▶ **Assigned task**
Write the records out again without change. Leave the pictures behind.

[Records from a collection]
···
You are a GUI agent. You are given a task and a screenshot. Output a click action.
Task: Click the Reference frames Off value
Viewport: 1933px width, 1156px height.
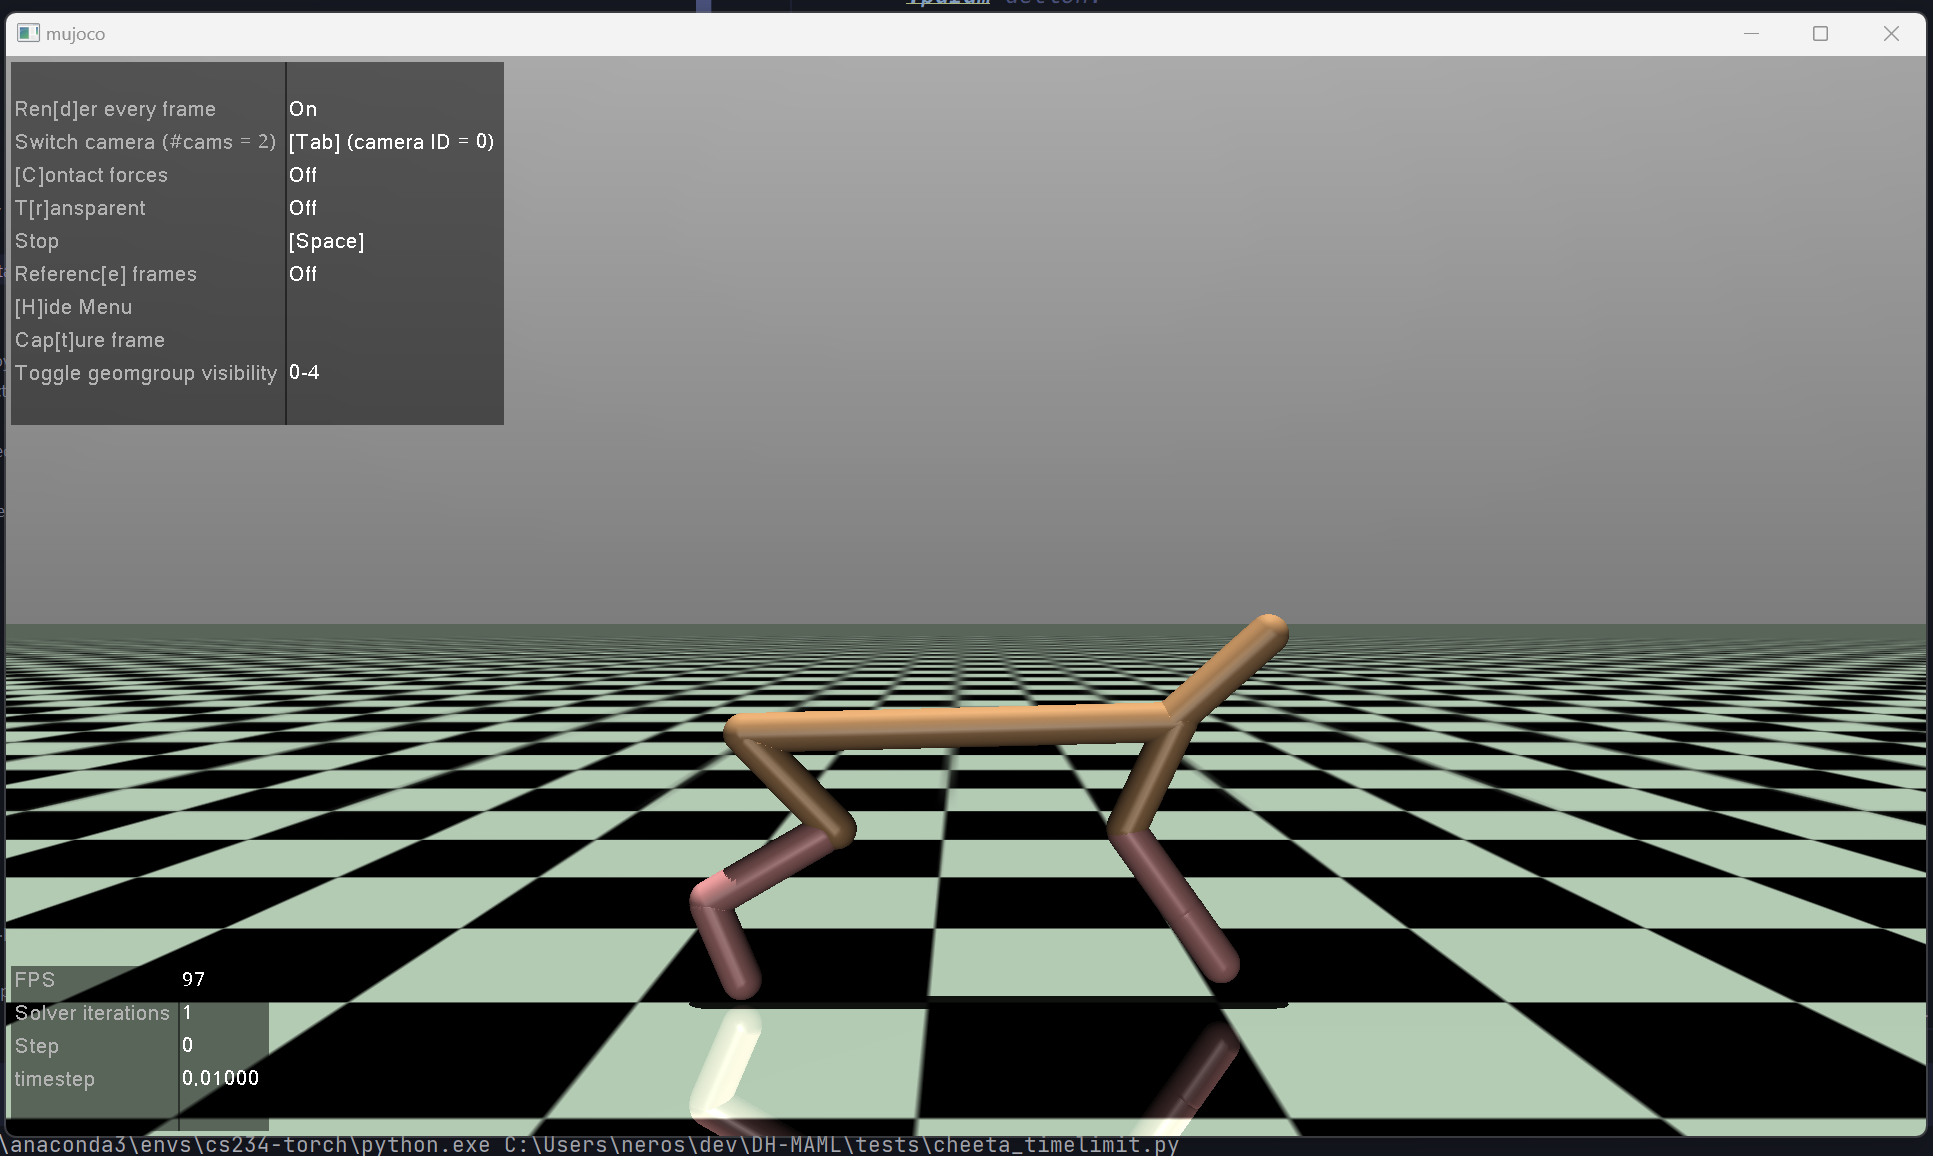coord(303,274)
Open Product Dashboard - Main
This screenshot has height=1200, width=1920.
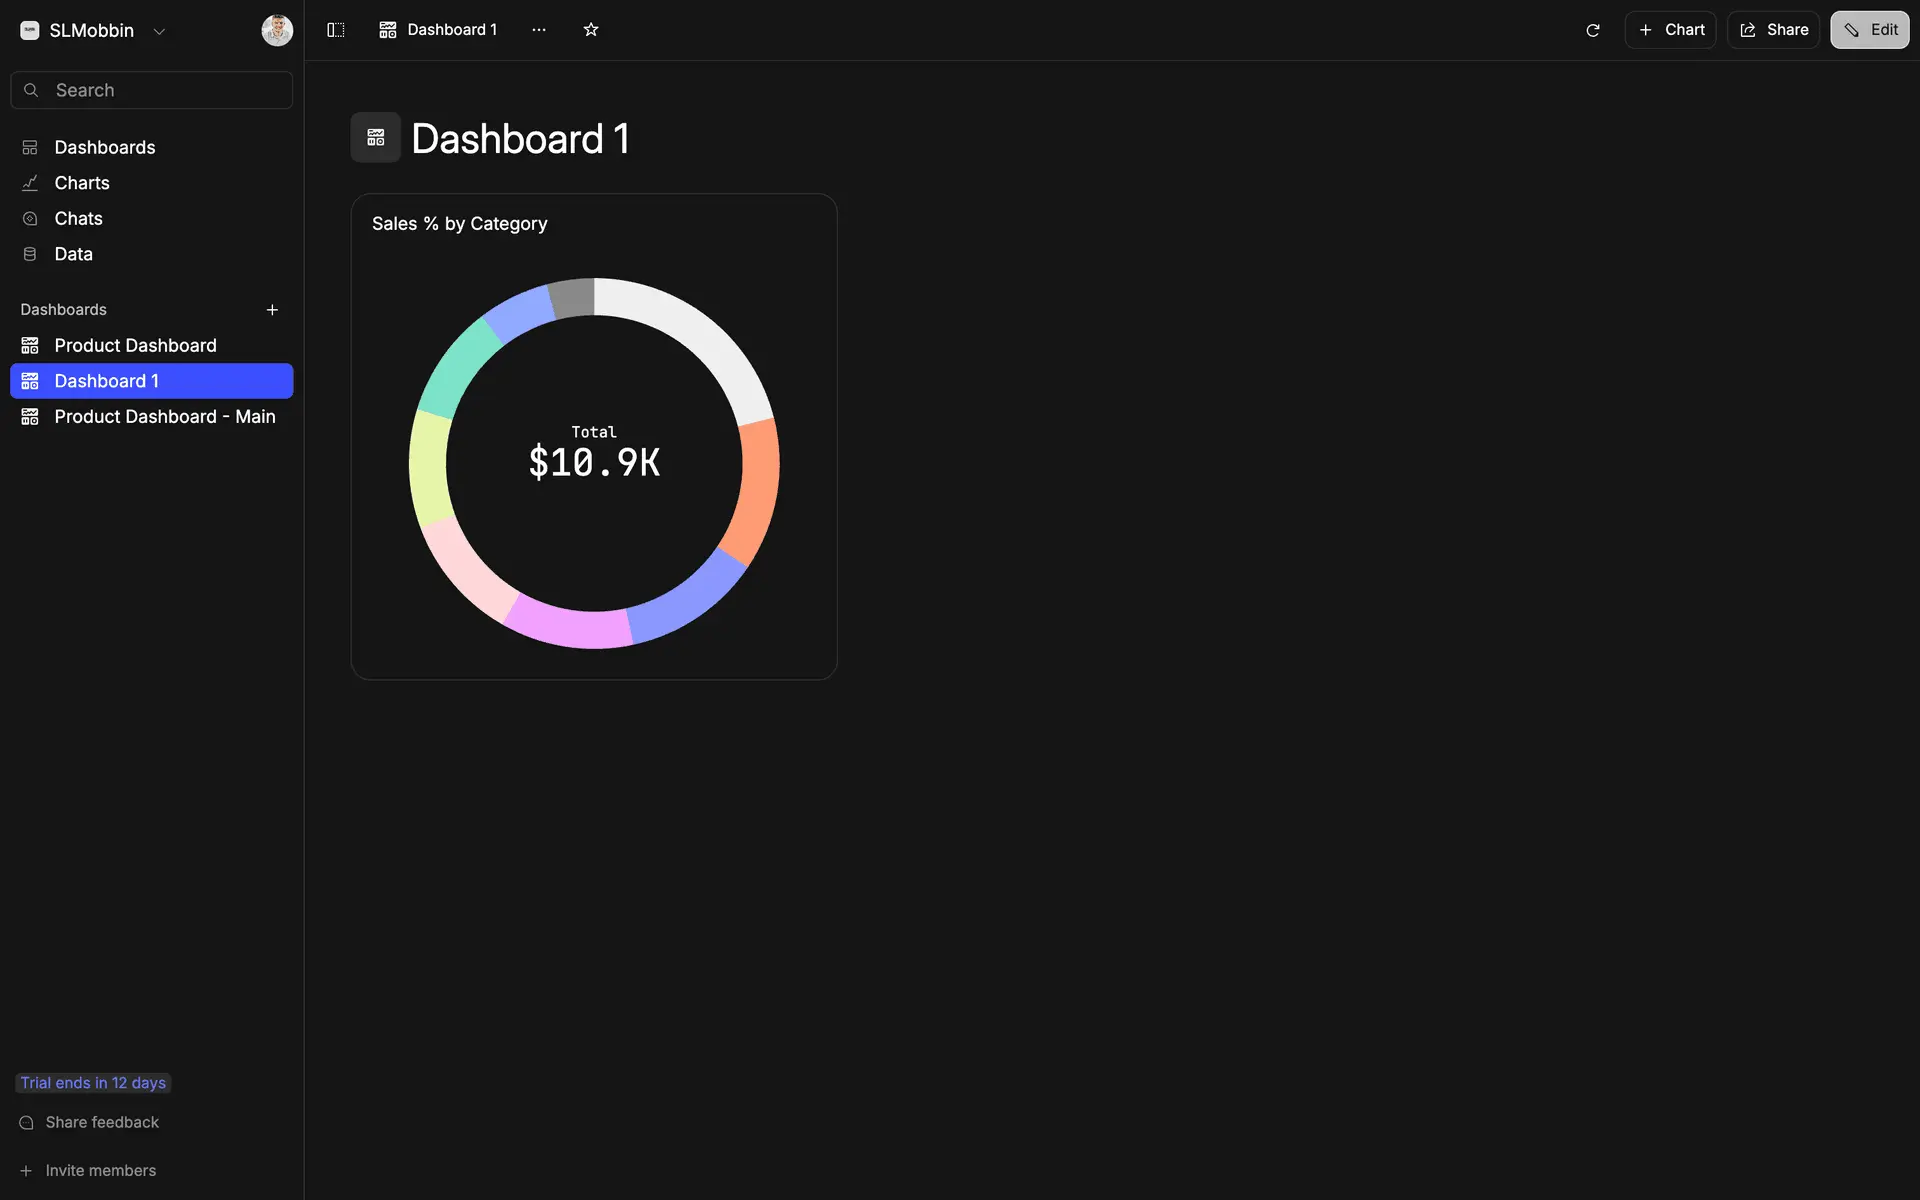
···
▶ **Answer area**
You are a GUI agent. You are given a task and a screenshot. Output a click action.
Task: Click the Reference frames Off value
Viewport: 1933px width, 1156px height.
coord(303,274)
Open Product Dashboard - Main
This screenshot has height=1200, width=1920.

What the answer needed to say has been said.